Thursday, June 7, 2018

Sweet Wild Rose


 
 
 

  My Wild Rose.

I had a garden, which I kept
With busy hands and tender care;
And once, while carelessly I slept,
Fanned softly by the drowsy air,
A wild rose to my garden crept,
And blossomed there.

O, sweet surprise. It seemed to me,
Some fair hand, my heart to bless,
Had brought it there, from wood or lee.
It came unsought 'twas loved no less;
I stooped and touched it tenderly,
With soft caress.

I grew to love it passing well;
While strange exotics, rich and rare,
With heart of gold and crimson bell,
Paid grudgingly for constant care,
My wild rose, as in a woodland dell,
Bloomed fresh and fair.

I watered not, I did not prune,
I tied it not with cord or thong;
Yet, morn by morn and noon by noon,
Through days of summer, hot and long,
And underneath the midnight moon,
From branches strong.

Hung clustered blossoms sweet and red;
And day by day and week by week,
I trod the path which toward it lead.
Whate'er my mood. I did not speak,
But close against bowed my head
And pressed my cheek.

I think of it with sudden thrill.
Now wide lands lie, deep water flows,
Smiles many a vale, looms many a hill
Between me and the garden-close;
Yet fondly I remember still
My sweet wild rose.

~ Ellen P. Allerton. Walls of Corn and Other Poems 1894

 

6 comments:

Patsy said...

My sweet wild rose, my neighbor has a red wild rose
blooms once in the spring. No smell to it.I would like to cut it
down and but a real good smelling rose in.

Anonymous said...

What a lovely poem. I thoroughly enjoyed. Thank you for putting it here for us to find.

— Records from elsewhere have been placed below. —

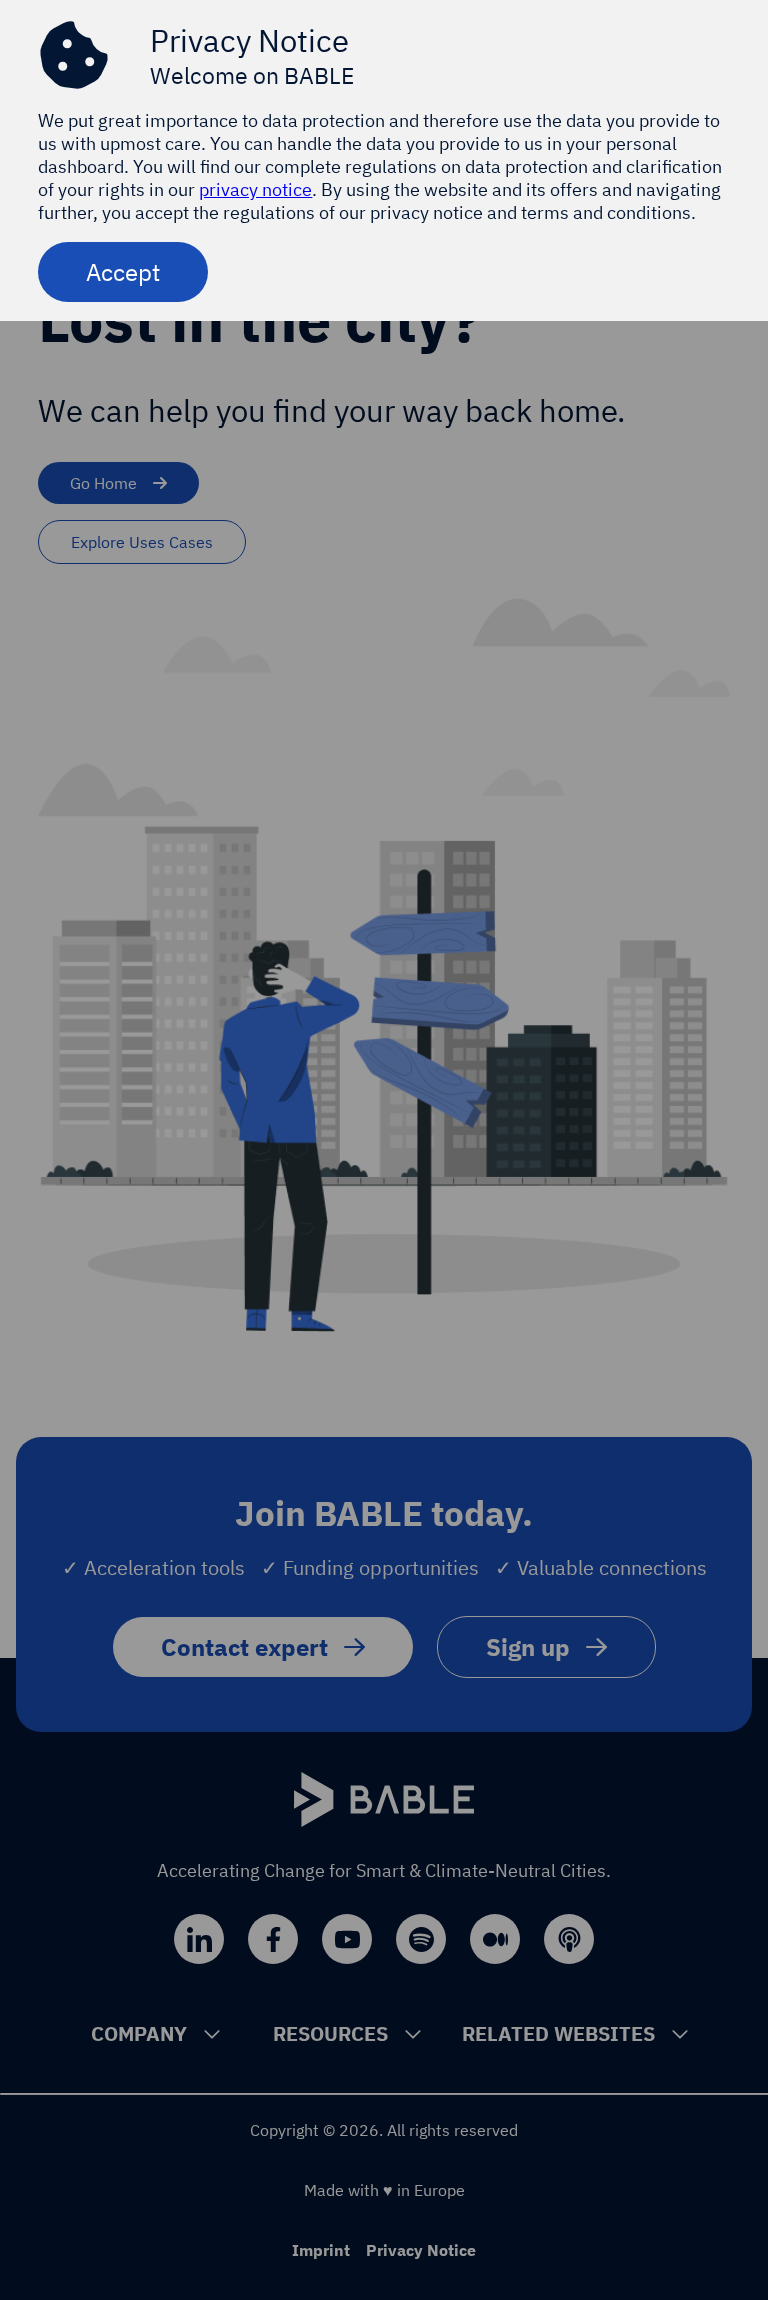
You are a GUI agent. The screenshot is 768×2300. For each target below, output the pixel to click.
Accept (123, 272)
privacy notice (255, 189)
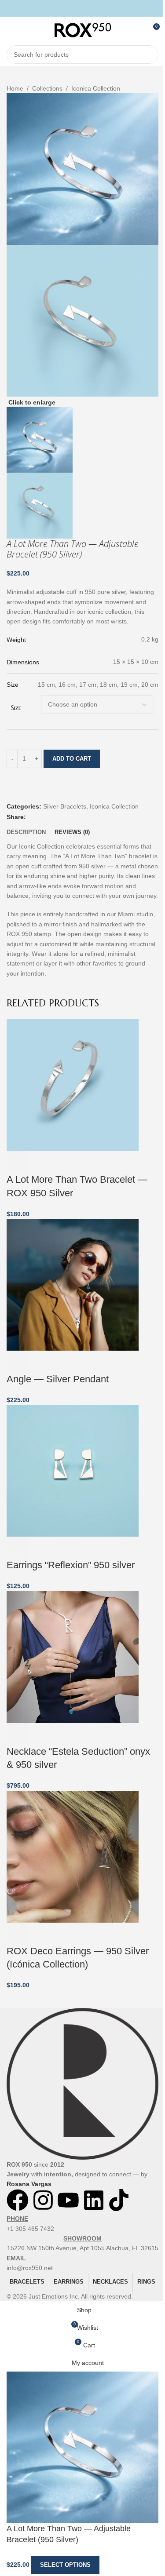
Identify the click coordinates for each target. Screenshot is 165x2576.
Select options (65, 2564)
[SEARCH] (149, 54)
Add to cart (71, 758)
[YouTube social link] (93, 8)
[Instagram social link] (82, 8)
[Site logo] (83, 29)
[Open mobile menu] (10, 30)
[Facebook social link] (71, 8)
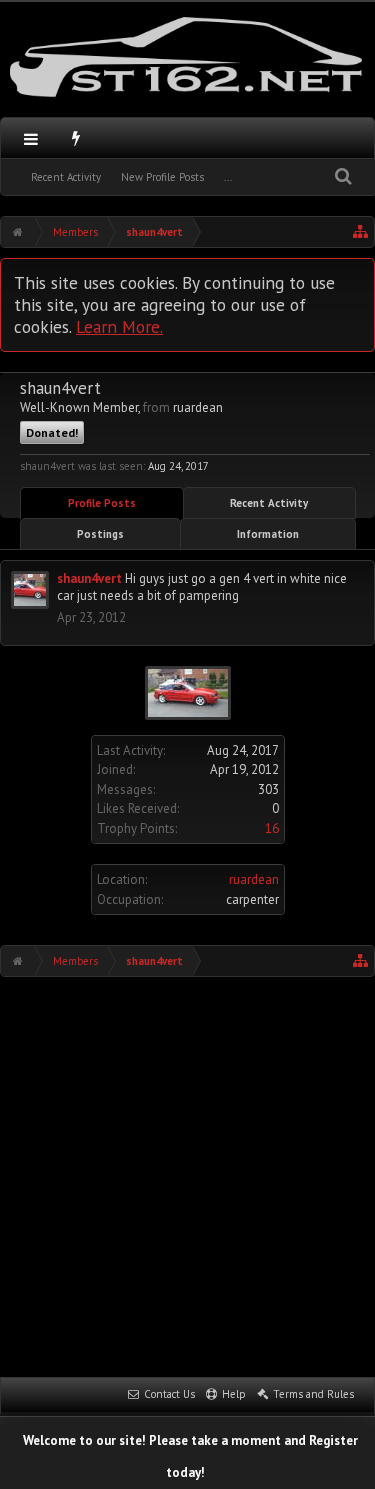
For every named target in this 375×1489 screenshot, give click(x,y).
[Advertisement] (187, 1174)
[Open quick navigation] (361, 232)
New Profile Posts (162, 177)
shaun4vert (89, 578)
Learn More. (119, 326)
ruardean (254, 879)
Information (268, 534)
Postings (100, 534)
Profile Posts (102, 503)
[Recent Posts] (76, 138)
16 (272, 828)
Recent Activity (66, 177)
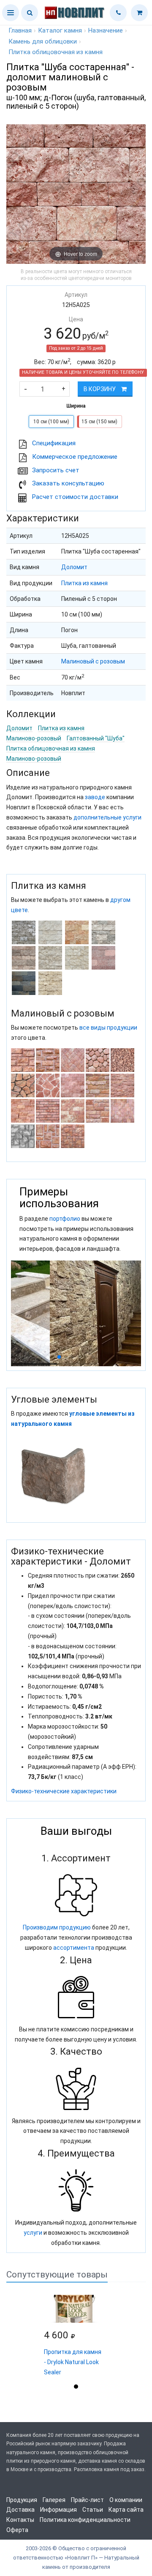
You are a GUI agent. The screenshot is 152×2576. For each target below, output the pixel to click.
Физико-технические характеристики (64, 1791)
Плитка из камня (84, 583)
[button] (10, 12)
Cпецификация (54, 443)
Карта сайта (126, 2509)
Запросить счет (55, 470)
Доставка (20, 2509)
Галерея (54, 2500)
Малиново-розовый (33, 738)
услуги (33, 2232)
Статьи (92, 2509)
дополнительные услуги (107, 817)
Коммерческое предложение (74, 456)
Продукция (21, 2500)
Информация (58, 2509)
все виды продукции (108, 1027)
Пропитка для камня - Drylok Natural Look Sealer (72, 2362)
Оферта (17, 2530)
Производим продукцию (57, 1927)
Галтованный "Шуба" (96, 738)
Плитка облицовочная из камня (50, 748)
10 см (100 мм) (51, 422)
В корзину (100, 389)
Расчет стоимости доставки (75, 497)
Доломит (74, 567)
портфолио (64, 1218)
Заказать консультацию (68, 483)
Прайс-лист (87, 2500)
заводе (95, 797)
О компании (125, 2500)
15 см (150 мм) (99, 422)
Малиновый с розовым (93, 661)
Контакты (20, 2519)
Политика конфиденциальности (85, 2519)
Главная (20, 30)
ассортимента (73, 1947)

I adore your blog. I come to read and rest... and do just that.

Lily

DJan said...

That is a very sweet poem, Jo. Thank you for sharing it and your own wild rose. :-)

Janneke said...

Thank you for sharing this wonderful rose poem with us. I love all what concerns roses.....

Janice Kay Schaub said...

Love that poem, thanks for posting it
Hugs Janice

L. D. said...

I have an Iowa state rose at the old place but I don’t have the acreage to plant it at the new place. It would invade all my neighbors. Your rose looks really good.